* begin DATA FOR PROCESSING *

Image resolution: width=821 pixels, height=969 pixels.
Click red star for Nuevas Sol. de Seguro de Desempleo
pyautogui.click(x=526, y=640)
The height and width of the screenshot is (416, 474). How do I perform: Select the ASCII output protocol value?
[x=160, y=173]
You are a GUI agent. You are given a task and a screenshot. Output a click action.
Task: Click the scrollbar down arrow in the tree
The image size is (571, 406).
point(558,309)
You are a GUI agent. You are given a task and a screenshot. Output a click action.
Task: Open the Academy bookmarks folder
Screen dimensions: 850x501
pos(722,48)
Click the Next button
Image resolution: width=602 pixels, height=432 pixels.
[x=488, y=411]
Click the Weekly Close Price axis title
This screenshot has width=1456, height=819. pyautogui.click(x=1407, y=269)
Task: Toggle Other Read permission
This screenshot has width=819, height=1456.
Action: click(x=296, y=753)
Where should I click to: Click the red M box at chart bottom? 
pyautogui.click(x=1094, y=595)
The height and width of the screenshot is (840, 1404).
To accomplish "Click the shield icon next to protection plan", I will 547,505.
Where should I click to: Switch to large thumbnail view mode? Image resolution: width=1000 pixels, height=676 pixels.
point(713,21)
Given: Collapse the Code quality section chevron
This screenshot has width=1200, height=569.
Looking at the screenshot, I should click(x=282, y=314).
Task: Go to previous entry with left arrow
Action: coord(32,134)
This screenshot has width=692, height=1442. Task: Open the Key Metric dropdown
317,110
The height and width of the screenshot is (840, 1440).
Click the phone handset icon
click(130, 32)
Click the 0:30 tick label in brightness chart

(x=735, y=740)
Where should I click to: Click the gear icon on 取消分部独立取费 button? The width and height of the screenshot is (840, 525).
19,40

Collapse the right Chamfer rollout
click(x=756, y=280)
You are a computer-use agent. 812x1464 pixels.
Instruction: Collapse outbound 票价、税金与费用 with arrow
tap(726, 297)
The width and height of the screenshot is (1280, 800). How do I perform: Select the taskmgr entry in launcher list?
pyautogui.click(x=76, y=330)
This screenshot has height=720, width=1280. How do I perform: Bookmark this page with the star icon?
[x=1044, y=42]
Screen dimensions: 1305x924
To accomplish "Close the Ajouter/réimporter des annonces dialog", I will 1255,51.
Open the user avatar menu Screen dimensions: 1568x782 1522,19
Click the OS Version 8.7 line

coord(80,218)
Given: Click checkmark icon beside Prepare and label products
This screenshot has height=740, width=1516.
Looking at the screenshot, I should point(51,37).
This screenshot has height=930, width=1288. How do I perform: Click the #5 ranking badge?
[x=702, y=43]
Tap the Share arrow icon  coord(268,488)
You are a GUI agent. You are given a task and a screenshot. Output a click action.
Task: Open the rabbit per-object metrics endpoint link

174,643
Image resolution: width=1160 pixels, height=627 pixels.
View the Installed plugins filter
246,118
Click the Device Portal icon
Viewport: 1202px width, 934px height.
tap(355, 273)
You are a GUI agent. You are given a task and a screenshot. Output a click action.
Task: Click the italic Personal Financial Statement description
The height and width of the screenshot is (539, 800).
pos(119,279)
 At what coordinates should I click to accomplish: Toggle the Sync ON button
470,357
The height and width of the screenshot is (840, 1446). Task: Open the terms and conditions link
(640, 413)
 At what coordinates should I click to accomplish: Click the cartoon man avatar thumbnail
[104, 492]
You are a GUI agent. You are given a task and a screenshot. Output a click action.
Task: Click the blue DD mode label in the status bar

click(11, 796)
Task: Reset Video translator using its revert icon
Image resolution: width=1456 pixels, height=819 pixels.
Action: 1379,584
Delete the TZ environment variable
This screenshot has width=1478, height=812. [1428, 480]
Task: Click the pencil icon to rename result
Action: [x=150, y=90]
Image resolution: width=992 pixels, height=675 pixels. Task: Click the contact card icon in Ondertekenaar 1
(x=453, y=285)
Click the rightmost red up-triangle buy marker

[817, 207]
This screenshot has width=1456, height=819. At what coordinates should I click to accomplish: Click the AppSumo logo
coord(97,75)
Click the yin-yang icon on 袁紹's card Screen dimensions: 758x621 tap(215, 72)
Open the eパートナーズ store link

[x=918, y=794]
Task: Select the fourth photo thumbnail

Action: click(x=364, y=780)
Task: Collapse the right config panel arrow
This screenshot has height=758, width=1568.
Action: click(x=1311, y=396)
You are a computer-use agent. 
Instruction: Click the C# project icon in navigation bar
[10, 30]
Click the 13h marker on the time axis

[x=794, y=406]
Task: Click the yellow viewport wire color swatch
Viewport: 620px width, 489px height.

* end DATA FOR PROCESSING *

- **WHAT THE EXERCISE ASKS**:
Convert the records into a JSON list of strings, one string per line, omitting blank lines.

- **EXERCISE OUTPUT**:
[
  "Image resolution: width=821 pixels, height=969 pixels.",
  "Click red star for Nuevas Sol. de Seguro de Desempleo",
  "pyautogui.click(x=526, y=640)",
  "The height and width of the screenshot is (416, 474). How do I perform: Select the ASCII output protocol value?",
  "[x=160, y=173]",
  "You are a GUI agent. You are given a task and a screenshot. Output a click action.",
  "Task: Click the scrollbar down arrow in the tree",
  "The image size is (571, 406).",
  "point(558,309)",
  "You are a GUI agent. You are given a task and a screenshot. Output a click action.",
  "Task: Open the Academy bookmarks folder",
  "Screen dimensions: 850x501",
  "pos(722,48)",
  "Click the Next button",
  "Image resolution: width=602 pixels, height=432 pixels.",
  "[x=488, y=411]",
  "Click the Weekly Close Price axis title",
  "This screenshot has width=1456, height=819. pyautogui.click(x=1407, y=269)",
  "Task: Toggle Other Read permission",
  "This screenshot has width=819, height=1456.",
  "Action: click(x=296, y=753)",
  "Where should I click to: Click the red M box at chart bottom? ",
  "pyautogui.click(x=1094, y=595)",
  "The height and width of the screenshot is (840, 1404).",
  "To accomplish \"Click the shield icon next to protection plan\", I will 547,505.",
  "Where should I click to: Switch to large thumbnail view mode? Image resolution: width=1000 pixels, height=676 pixels.",
  "point(713,21)",
  "Given: Collapse the Code quality section chevron",
  "This screenshot has width=1200, height=569.",
  "Looking at the screenshot, I should click(x=282, y=314).",
  "Task: Go to previous entry with left arrow",
  "Action: coord(32,134)",
  "This screenshot has width=692, height=1442. Task: Open the Key Metric dropdown",
  "317,110",
  "The height and width of the screenshot is (840, 1440).",
  "Click the phone handset icon",
  "click(130, 32)",
  "Click the 0:30 tick label in brightness chart",
  "(x=735, y=740)",
  "Where should I click to: Click the gear icon on 取消分部独立取费 button? The width and height of the screenshot is (840, 525).",
  "19,40",
  "Collapse the right Chamfer rollout",
  "click(x=756, y=280)",
  "You are a computer-use agent. 812x1464 pixels.",
  "Instruction: Collapse outbound 票价、税金与费用 with arrow",
  "tap(726, 297)",
  "The width and height of the screenshot is (1280, 800). How do I perform: Select the taskmgr entry in launcher list?",
  "pyautogui.click(x=76, y=330)",
  "This screenshot has height=720, width=1280. How do I perform: Bookmark this page with the star icon?",
  "[x=1044, y=42]",
  "Screen dimensions: 1305x924",
  "To accomplish \"Close the Ajouter/réimporter des annonces dialog\", I will 1255,51.",
  "Open the user avatar menu Screen dimensions: 1568x782 1522,19",
  "Click the OS Version 8.7 line",
  "coord(80,218)",
  "Given: Click checkmark icon beside Prepare and label products",
  "This screenshot has height=740, width=1516.",
  "Looking at the screenshot, I should point(51,37).",
  "This screenshot has height=930, width=1288. How do I perform: Click the #5 ranking badge?",
  "[x=702, y=43]",
  "Tap the Share arrow icon  coord(268,488)",
  "You are a GUI agent. You are given a task and a screenshot. Output a click action.",
  "Task: Open the rabbit per-object metrics endpoint link",
  "174,643",
  "Image resolution: width=1160 pixels, height=627 pixels.",
  "View the Installed plugins filter",
  "246,118",
  "Click the Device Portal icon",
  "Viewport: 1202px width, 934px height.",
  "tap(355, 273)",
  "You are a GUI agent. You are given a task and a screenshot. Output a click action.",
  "Task: Click the italic Personal Financial Statement description",
  "The height and width of the screenshot is (539, 800).",
  "pos(119,279)",
  " At what coordinates should I click to accomplish: Toggle the Sync ON button",
  "470,357",
  "The height and width of the screenshot is (840, 1446). Task: Open the terms and conditions link",
  "(640, 413)",
  " At what coordinates should I click to accomplish: Click the cartoon man avatar thumbnail",
  "[104, 492]",
  "You are a GUI agent. You are given a task and a screenshot. Output a click action.",
  "Task: Click the blue DD mode label in the status bar",
  "click(11, 796)",
  "Task: Reset Video translator using its revert icon",
  "Image resolution: width=1456 pixels, height=819 pixels.",
  "Action: 1379,584",
  "Delete the TZ environment variable",
  "This screenshot has width=1478, height=812. [1428, 480]",
  "Task: Click the pencil icon to rename result",
  "Action: [x=150, y=90]",
  "Image resolution: width=992 pixels, height=675 pixels. Task: Click the contact card icon in Ondertekenaar 1",
  "(x=453, y=285)",
  "Click the rightmost red up-triangle buy marker",
  "[817, 207]",
  "This screenshot has width=1456, height=819. At what coordinates should I click to accomplish: Click the AppSumo logo",
  "coord(97,75)",
  "Click the yin-yang icon on 袁紹's card Screen dimensions: 758x621 tap(215, 72)",
  "Open the eパートナーズ store link",
  "[x=918, y=794]",
  "Task: Select the fourth photo thumbnail",
  "Action: click(x=364, y=780)",
  "Task: Collapse the right config panel arrow",
  "This screenshot has height=758, width=1568.",
  "Action: click(x=1311, y=396)",
  "You are a computer-use agent. ",
  "Instruction: Click the C# project icon in navigation bar",
  "[10, 30]",
  "Click the 13h marker on the time axis",
  "[x=794, y=406]",
  "Task: Click the yellow viewport wire color swatch",
  "Viewport: 620px width, 489px height."
]